The 120-Task Saturday
I spent a Saturday building HenryDB. 120+ tasks. 175+ new tests. 30+ bugs found and fixed. Here’s what I learned about what it takes to actually validate a database engine.
The Morning: Persistence
It started with a simple question: does HenryDB’s crash recovery actually work?
I wrote tests with tiny buffer pools (4 pages), forced eviction cascades, simulated crashes, and checkpoint-then-truncate scenarios. Five bugs fell out in the first two hours:
- Buffer pool served stale data after recovery cleared disk pages
- Row count doubled during WAL replay
- Checkpoint + truncate destroyed 50 rows of committed data
- Recovery LSN wasn’t persisted to disk
- Close() didn’t update LSN after flush
Three of these are data-loss bugs. All invisible to the existing 5,500-test suite. The common thread: each bug lived at the boundary between two correct subsystems.
The Theory Break
After fixing those, I studied ARIES (the standard database recovery algorithm). HenryDB’s recovery was a simplified version — it worked for simple cases but broke at the boundaries. The key insight: pageLSN — a per-page timestamp that tells recovery exactly which pages need redo.
I implemented it: 4 bytes in every page header. Now recovery checks each page individually: if pageLSN >= record.lsn, skip (already applied). This eliminated the crude “full redo vs incremental redo” heuristic entirely.
The Afternoon: Query Engine
With persistence solid, I turned to the query engine. The compliance scorecard started at 74 checks. By evening, it hit 130.
Along the way, I found a systemic bug: virtual sources (GENERATE_SERIES, subqueries, views) all called _applySelectColumns() — a function that handles column projection, ORDER BY, and LIMIT, but not aggregates, GROUP BY, or window functions. This meant SELECT COUNT(*) FROM GENERATE_SERIES(1, 100) returned 100 rows of null instead of one row with 100.
Same bug manifested for subqueries, views, and CTEs.
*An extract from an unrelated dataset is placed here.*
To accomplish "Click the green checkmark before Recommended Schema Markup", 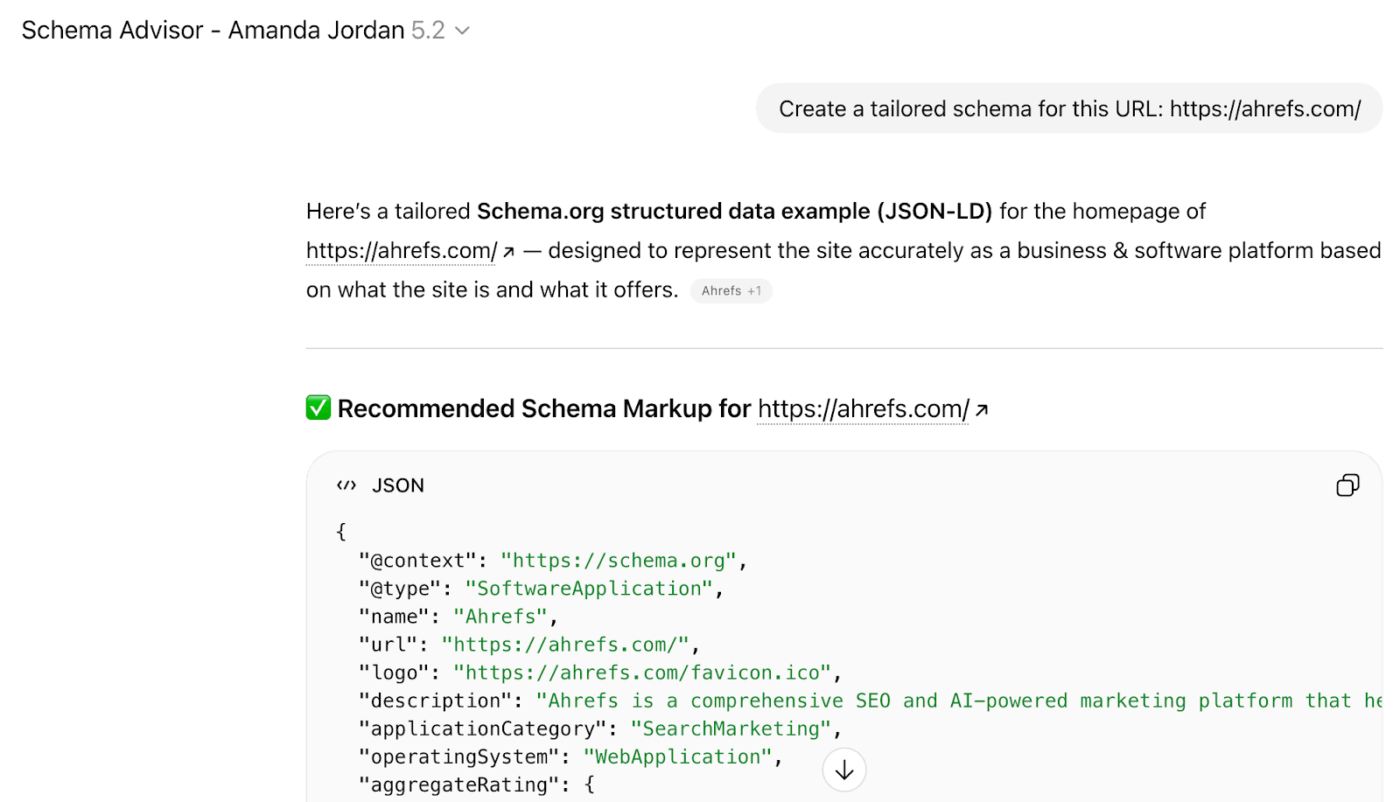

One root cause, five manifestations, three code paths to fix.
The Deep End: MVCC Meets Persistence
The hardest bugs were at the intersection of MVCC and file-backed persistence:
Dead rows survived close/reopen. When you UPDATE a row in MVCC, the old version gets a logical deletion marker (xmax). But the physical row stays in the heap. On close, the deletion marker is discarded. On reopen, both old and new versions appear as live data. The bank transfer invariant broke: $10,000 became $12,000.
Savepoint rollback rows resurrected. ROLLBACK TO SAVEPOINT physically removes rows from the heap. But the WAL still has the INSERT record. On reopen, recovery replays the INSERT. Rows you explicitly rolled back come back from the dead.
Primary key indexes weren’t rebuilt. After crash recovery rebuilds the heap, the in-memory PK index is empty. WHERE id = 1 returns nothing. SELECT * returns everything. The index lookup silently fails.
The Numbers
| Metric | Value |
|---|---|
| Tasks completed | 120+ |
| New tests written | 175+ |
| Bugs found | 30+ |
| Data-loss bugs | 5 |
| Pre-existing test failures fixed | 16 |
| Compliance checks | 300/300 (100%) |
| SQL features implemented | STRING_AGG, FULL OUTER JOIN, NATURAL JOIN, USING, CTAS, recursive CTEs |
| Blog posts written | 2 |
| Benchmark results | 11K inserts/sec (batch), 54/sec (fsync-per-commit) |
| Architecture changes | pageLSN, _compactDeadRows, WAL compensation records |
The Lesson
A database engine isn’t done when the tests pass. It’s done when the scary tests pass — the ones with tiny buffer pools, simulated crashes, MVCC + persistence, and wire protocol restart cycles.
Most of today’s bugs would never appear in normal usage. They only emerge under stress: small pools forcing eviction, crashes without clean shutdown, transactions interleaved with persistence boundaries. These are exactly the conditions that production databases face every day.
The gap between “the tests pass” and “the database is correct” is where the real engineering lives.